The plan as presented to the council members received a unanimous vote of approval from planning commission members where study sessions and a public hearing sought public input on the proposed development. The developer projects that the new Romulus Trade Center will bring 1,180 jobs, another 629 construction jobs, $55 million in real property taxes and projects $38 million in tax revenue for the Romulus School District.
The new plan includes a provision for retail space in the center and NorthPoint Economic Development Manager John Sweeney said that the company had come to an agreement with Royal Farms to become the first retail outlet in the new project. He also said that the contract provided that Romulus residents have a two-week lead time and preference for employment opportunities throughout the site.
NorthPoint has added $2 million in landscaping to the plan including multiple sidewalks inside and at the entire perimeter of the development, connecting the area to several other parts of the city. The development currently includes the installation of 1,700 trees and 5,700 shrubs and decorative grasses at the site, all of which, Sweeney stressed, are in Phase One of the project.
“This isn't something we are going to do down the line. These infrastructure improvements and landscaping are part of Phase One, as is the retail operation, and will be done during the first part of the project,” he said.
The project, which will have a final reading for a second vote of the council next week, faces a $2 million penalty, along with city legal fees, should any of the provisions in the plan be violated.
One of the main concerns of both members of the planning commission and city council members was the impact of truck traffic on the area roads. NorthPoint funded a traffic impact study and paid for an engineering plan to keep trucks off local roads with the installation of three traffic signals for ingress and egress to the area. Trucks would be limited to one driveway and forced to make a left turn out of the project and travel a short distance to I-94 rather than use any of the surrounding roads, according to the current plan.

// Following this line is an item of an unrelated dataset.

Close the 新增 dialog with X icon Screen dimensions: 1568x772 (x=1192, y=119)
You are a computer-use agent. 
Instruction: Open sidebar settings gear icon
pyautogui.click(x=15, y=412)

Of the 171 acres of the planned development, 67 acres is dedicated to paths, sidewalks, and landscaping, Sweeney explained. Plans include a groundbreaking for the project next April and completion of Phase One by April of 2023.

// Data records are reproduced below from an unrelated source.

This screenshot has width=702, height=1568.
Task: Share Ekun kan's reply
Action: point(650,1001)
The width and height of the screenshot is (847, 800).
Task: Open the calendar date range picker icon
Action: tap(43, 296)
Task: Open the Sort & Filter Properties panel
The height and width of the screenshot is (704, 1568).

Councilwoman Kathy Abdo expressed her concern that Royal Farms might include overnight parking for long-haul truckers as is the case at some locations. Sweeney said this facility would not have overnight parking, and that condition was a provision of the NorthPoint contract with Royal Farms.

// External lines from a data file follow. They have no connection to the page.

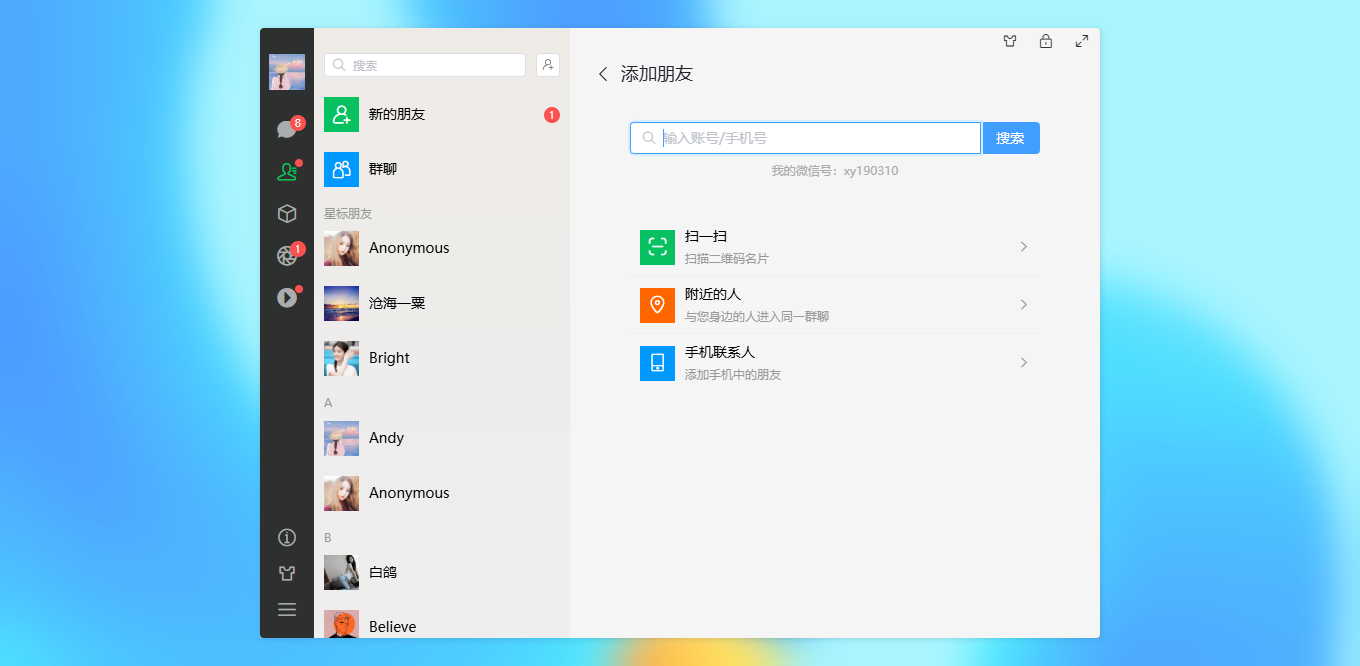Screen dimensions: 1360x666
Task: Expand the 扫一扫 row chevron
Action: coord(1023,246)
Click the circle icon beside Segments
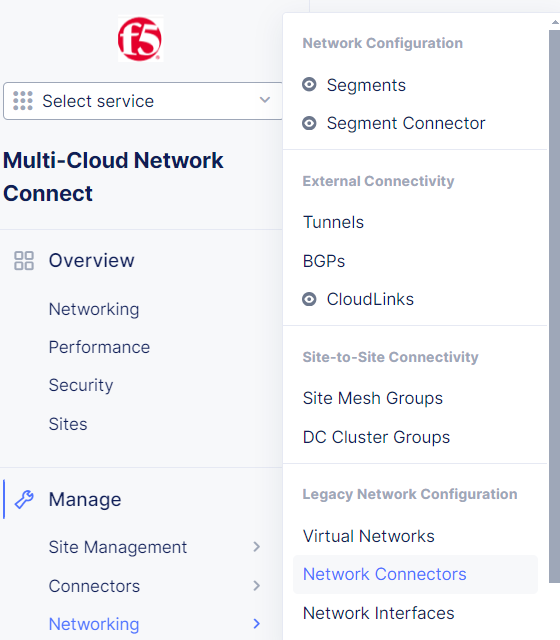The height and width of the screenshot is (640, 560). 309,84
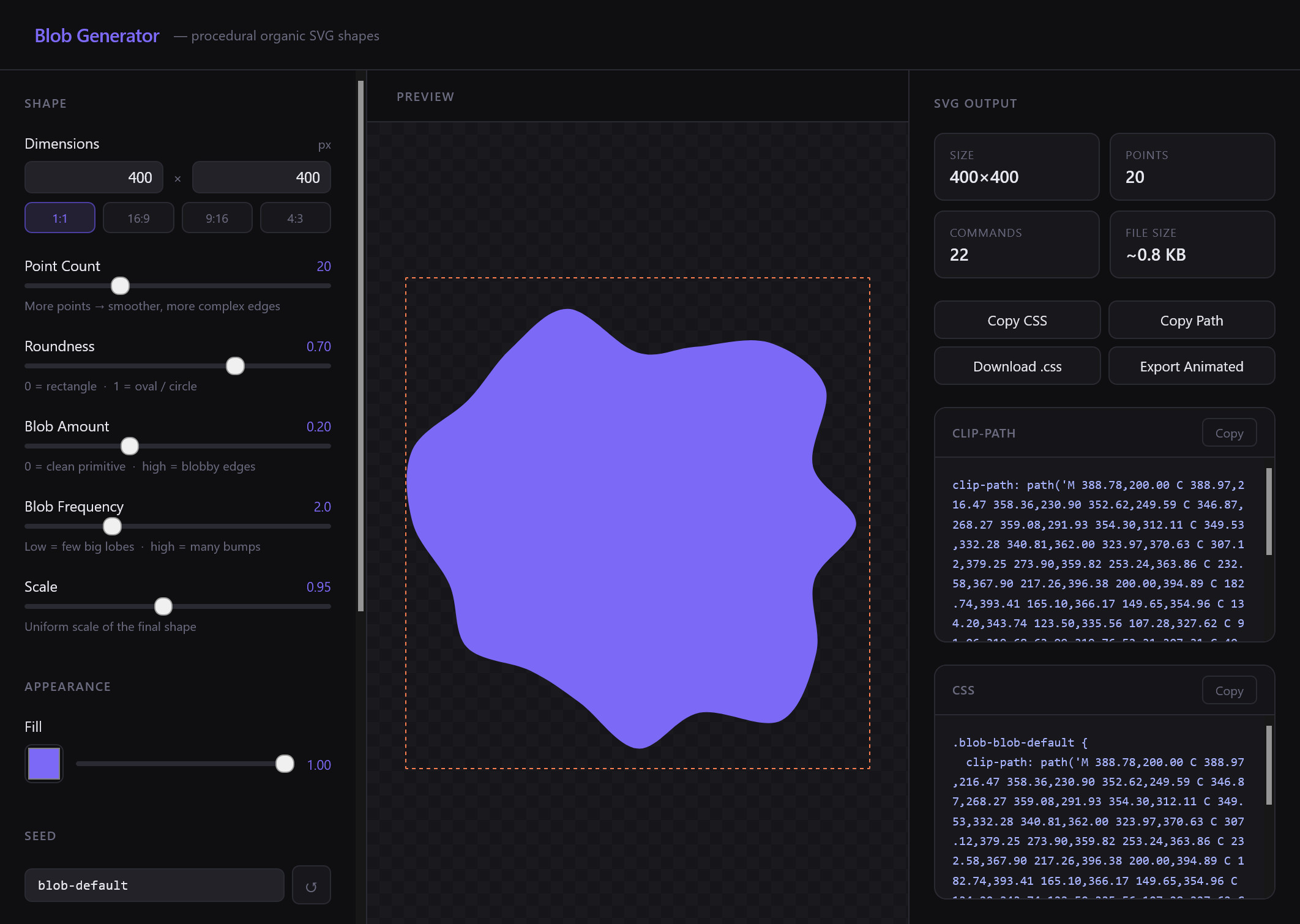This screenshot has width=1300, height=924.
Task: Choose the 9:16 aspect ratio preset
Action: [x=217, y=218]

Councilwoman Virginia Williams was critical of the plan noting that it included two small land parcels still owned by the city which had been put up for sale. She said she couldn't understand basing a plan on land the corporation didn't actually own. She was also critical of what she considered a lack of publicity regarding the proposed plan and repeatedly insisted the discussion and presentation should have been made at a study session as it took “more than an hour.”
Mayor LeRoy Burcroff reminded her that it is not unusual for the city to run these types of development plans concurrently with purchase plans for city property.
Councilwoman Celeste Roscoe, who acts as the council representative on the planning commission, explained that all the available means of public notice had been utilized.
“We don't want our residents impacted in any negative way,” she said, “but we can't leave this property undeveloped. We need to weigh the good with the bad.
“Rarely does everyone (on the planning commission) vote yes but they did on this. This was the best plan we've ever seen. We need to move forward.”
Councilwoman Vera Webb said that the city officials have “spent months and months and months with NorthPoint. If we do not put something in that vacant acreage, it will be another 30 years.” She added that NorthPoint had agreed to everything the city asked for, “and more.”
Williams cast the only no vote on the project which will return for council consideration Sept. 27. Councilman William Wadsworth was excused from the meeting.